■ **Collected data entries**
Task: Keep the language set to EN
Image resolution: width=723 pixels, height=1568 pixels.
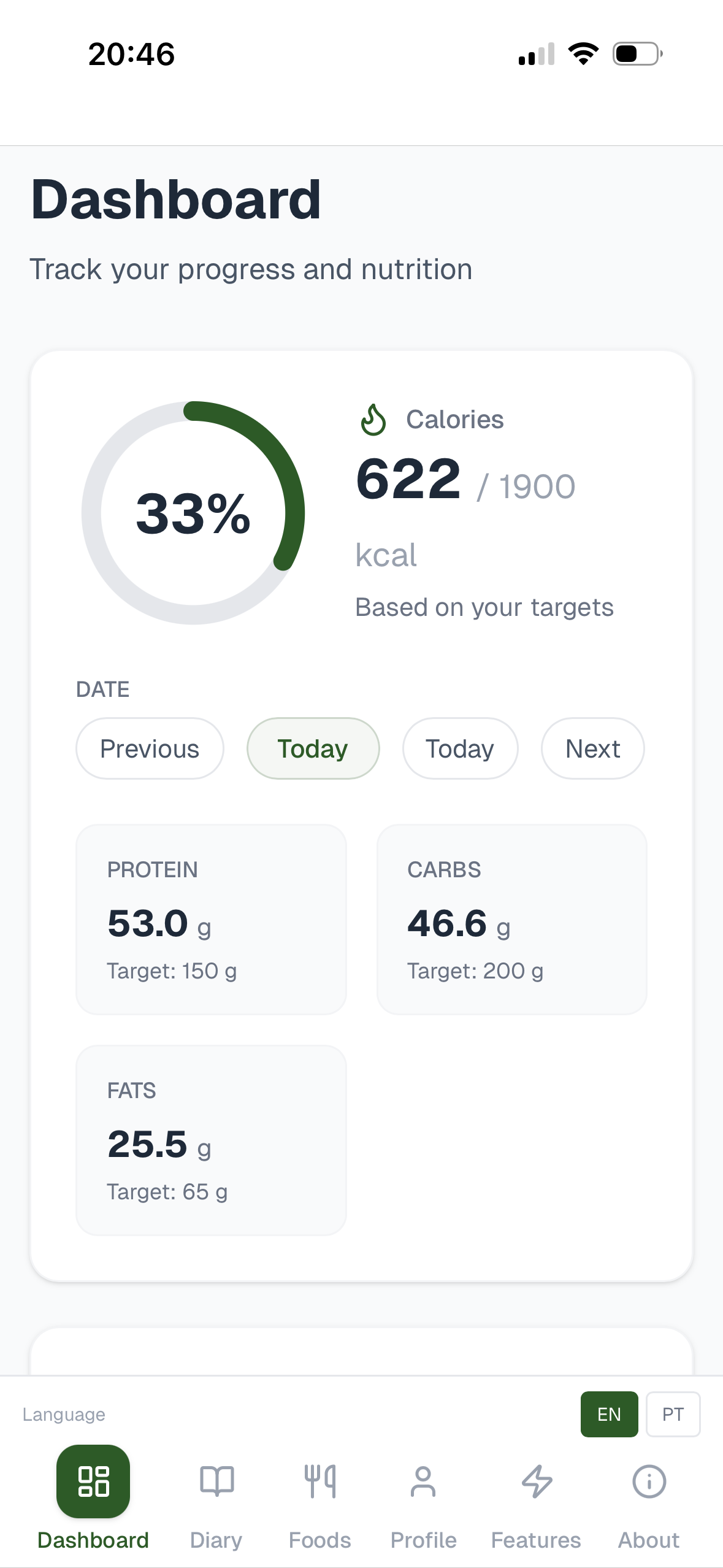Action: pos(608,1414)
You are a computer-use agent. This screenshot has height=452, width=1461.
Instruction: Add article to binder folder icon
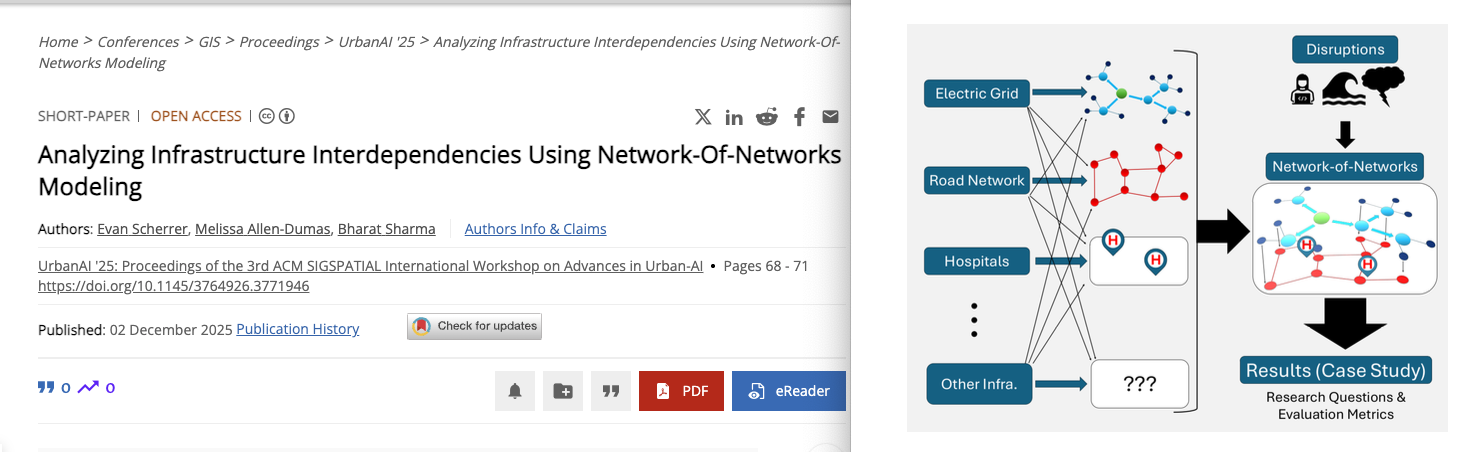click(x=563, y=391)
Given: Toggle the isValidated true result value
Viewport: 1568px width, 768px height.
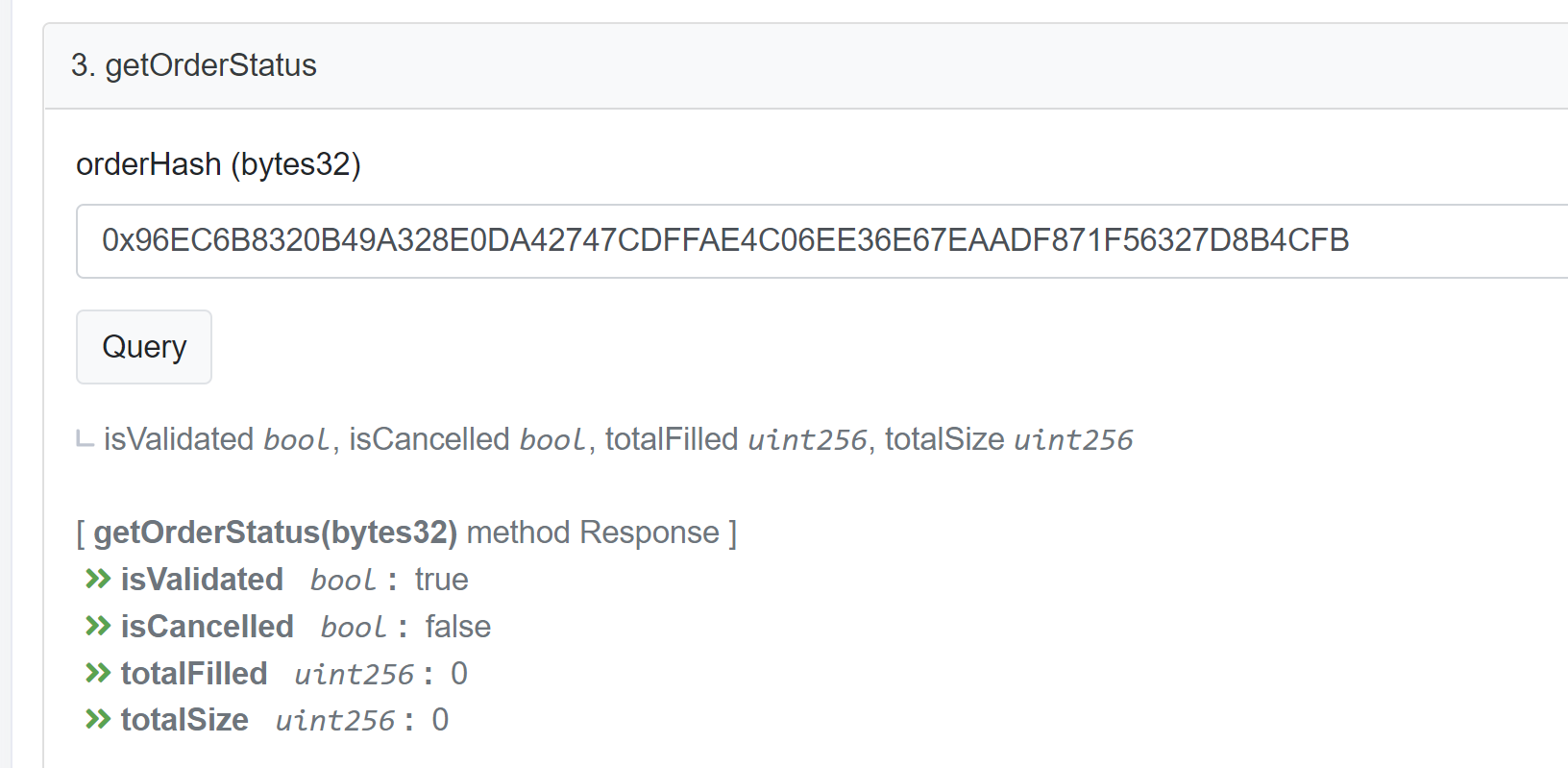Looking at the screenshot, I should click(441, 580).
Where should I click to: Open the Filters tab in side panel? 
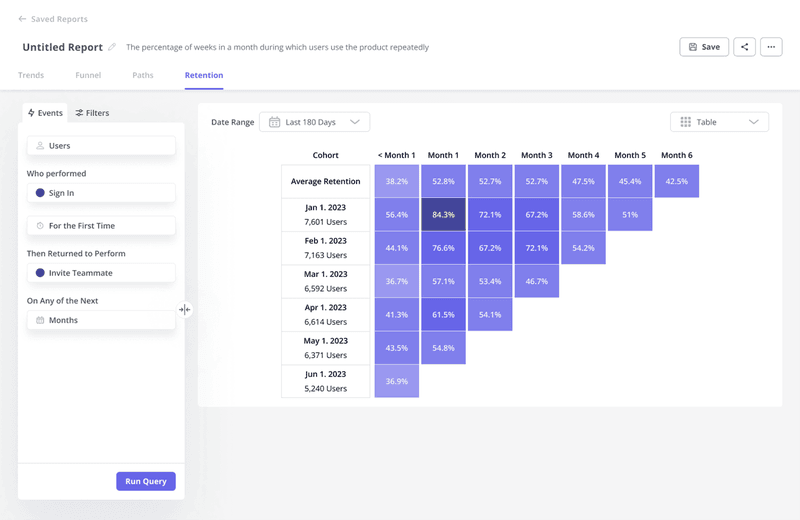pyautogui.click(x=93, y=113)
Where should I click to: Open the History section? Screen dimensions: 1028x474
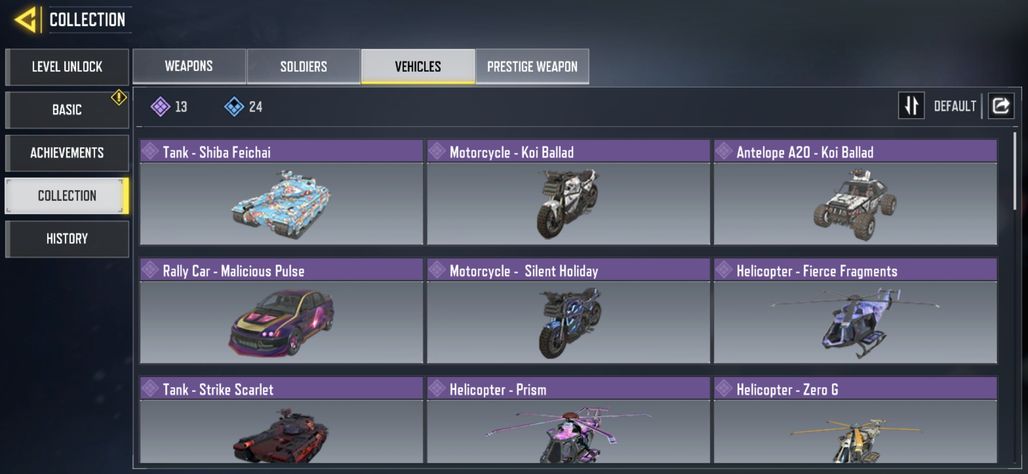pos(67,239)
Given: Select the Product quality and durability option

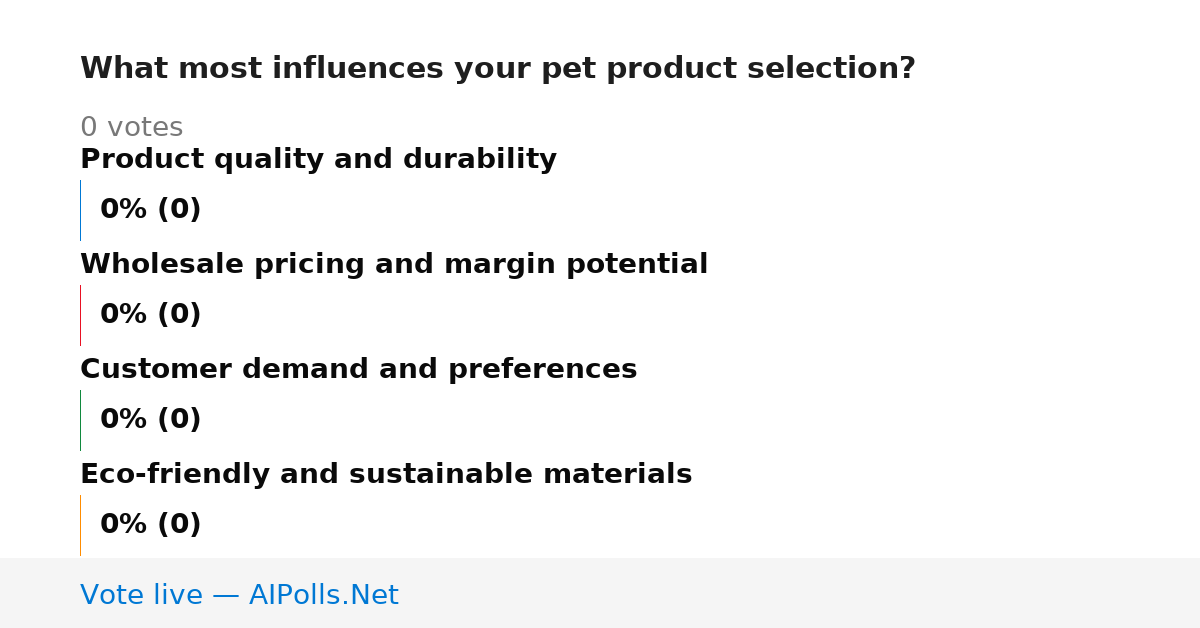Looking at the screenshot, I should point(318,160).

■ **EXERCISE OBJECTIVE**
Your copy should run from the line that has "Given: Toggle the" through the last line above, exactly, with both ends in and pictures out.

■ **ANSWER BOX**
Given: Toggle the isValidated true result value
Viewport: 1568px width, 768px height.
Looking at the screenshot, I should click(441, 580).
Where should I click to: Open the Filters tab in side panel? 
pyautogui.click(x=93, y=113)
Where should I click to: Open the History section? Screen dimensions: 1028x474
pos(67,239)
Given: Select the Product quality and durability option

Looking at the screenshot, I should point(318,160).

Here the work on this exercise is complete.